In fact, there are more than 80 different illnesses caused by the immune system turning on its own host. Collectively they are known as autoimmune conditions and together they are estimated to affect 20 per cent of people in the US. Perhaps it is therefore unsurprising that treatments for autoimmune illnesses are big business. Aside from huge patient populations, they are not life threatening, which means treatments are required for long periods of time. Children with diabetes live virtually normal lives as long as they manage their illness with regular shots of insulin. Psoriasis patients can apply cream. The pain from rheumatoid arthritis can be eased with drugs. Large numbers of patients needing treatment throughout their lives means many years of custom, which leads to big financial rewards for pharma companies.
At $4,370 a month, it’s not really surprising that Humira has made over $10bn every year since 2013. And it isn’t the only drug making billions from patients with autoimmune conditions: in 2017, four of the top 10 drugs by revenue were used to treat these illnesses.
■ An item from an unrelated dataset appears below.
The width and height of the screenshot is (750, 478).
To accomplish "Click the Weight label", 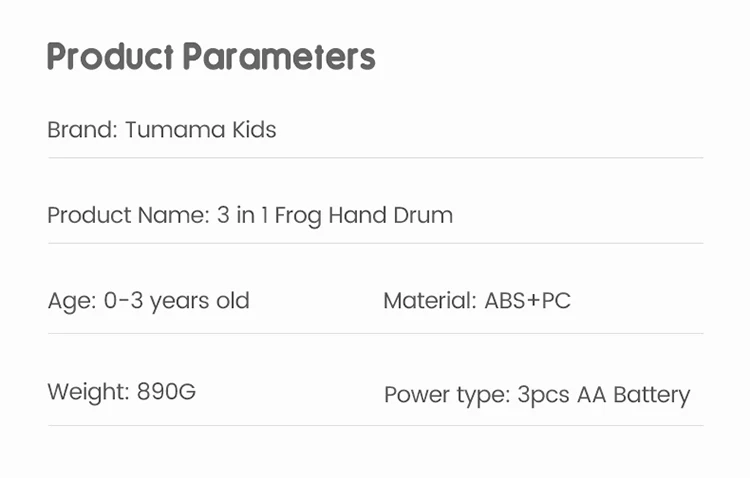I will tap(88, 392).
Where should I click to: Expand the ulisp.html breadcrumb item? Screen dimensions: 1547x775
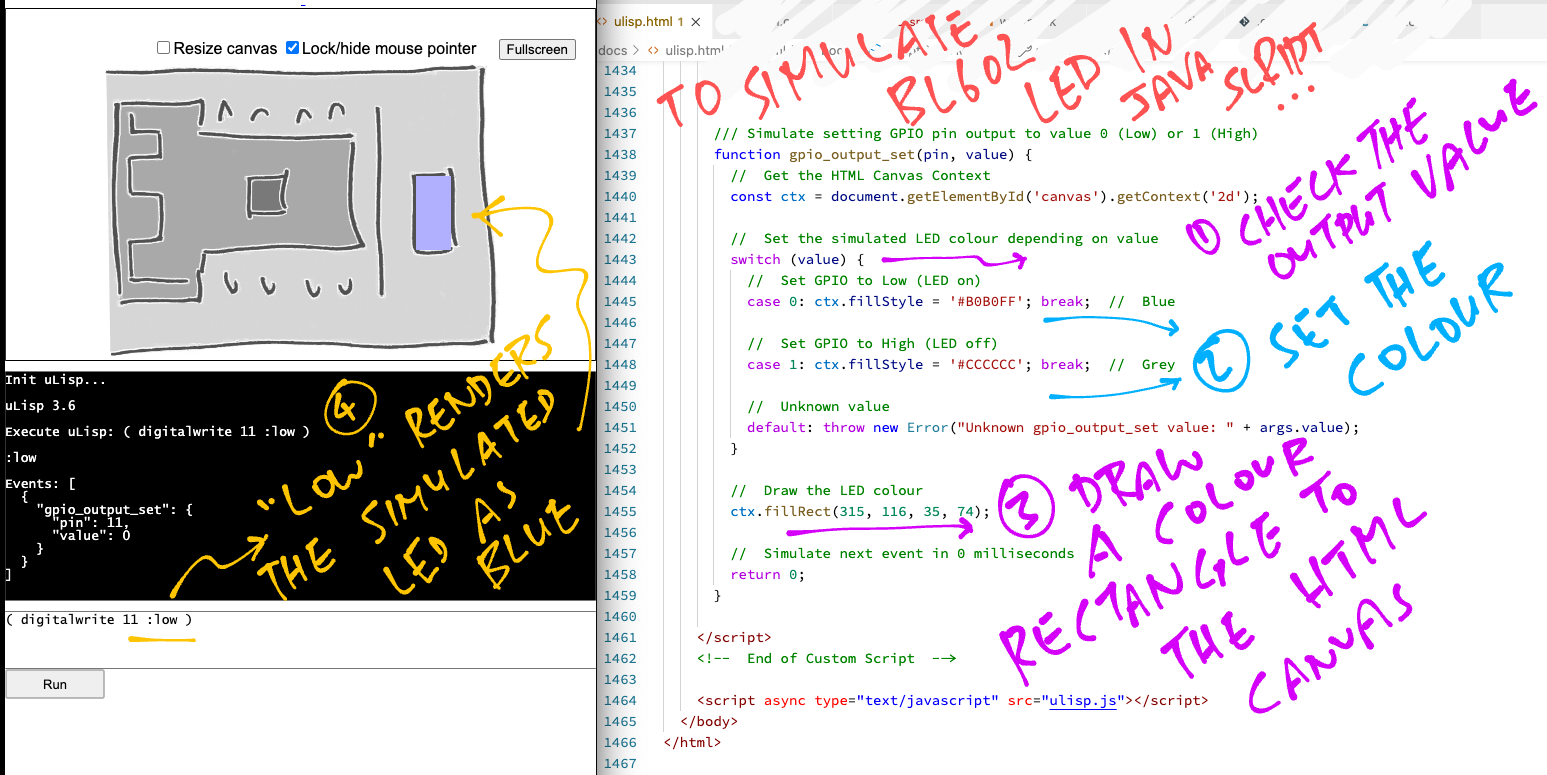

Roche’s Rituxan – which can also reduce the symptoms of arthritis and help treat various types of cancer – has an equally juicy price tag. Amgen’s Enbrel is $1,200 per injection, a cost that quickly mounts up when patients require a shot at least once a week.
Diabetes and asthma are equally lucrative markets and have provided many drugmakers with their best-selling medicines: Crestor at AstraZeneca (AZN); Advair at GlaxoSmithKline (GSK); Lantus at Sanofi (EPA:SAN) and Januvia at Merck (US:MRK).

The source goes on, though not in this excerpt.